GDP-based recession indicator index. The plotted value for each date is based solely on the GDP numbers that were publicly available as of one quarter after the indicated date, with 2020:Q4 the last date shown on the graph. With the exception of the the end of the 2020 recession, shaded regions represent the NBER’s dates for recessions, which dates were not used in any way in constructing the index. The indicated end to the 2020 recession comes from the algorithm described in Chauvet and Hamilton (2005).

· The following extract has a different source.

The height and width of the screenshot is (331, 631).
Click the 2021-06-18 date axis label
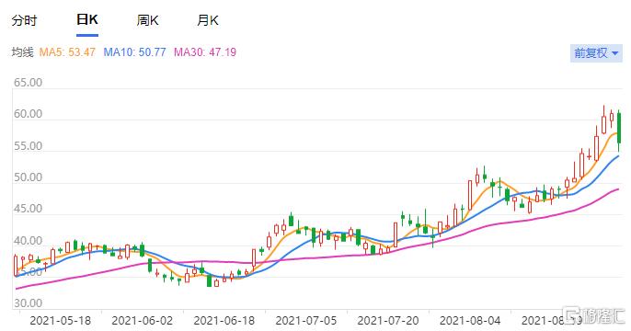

The NBER Business Cycle Dating Committee has yet to issue an official declaration that the recession has ended. I view our mechanical dating procedure as a useful complement to the NBER announcements. Usually (but not always), the algorithm would reach a decision before the NBER issued an official statement. But there are two more important benefits to providing a purely mechanical assessment. First, some might wonder whether this determination of stages of the business cycle is just a matter of subjective judgment. Our statistical approach views recessions as real objective events that we can measure, a development that helps researchers model and characterize business-cycle dynamics. Second, there is always a potential concern that subjective judgments could be influenced by political factors or ideological preconceptions. For example, the NBER determined that the 1990-91 recession ended in March of 1991. But it did not issue this announcement until December of 1992, after the presidential election. It turns out in this case that our algorithm would have been even slower than NBER, waiting to make a call until the 1992:Q4 GDP numbers were released. The reason that our algorithm, like the NBER Business Cycle Dating Committee, was very slow to reach a final conclusion in that episode was that the initial numbers for 1992 GDP were substantially lower than the revised estimates that were subsequently reported. Our algorithm thus provides reassurance that the dates that economists rely on are not influenced by ideological factors.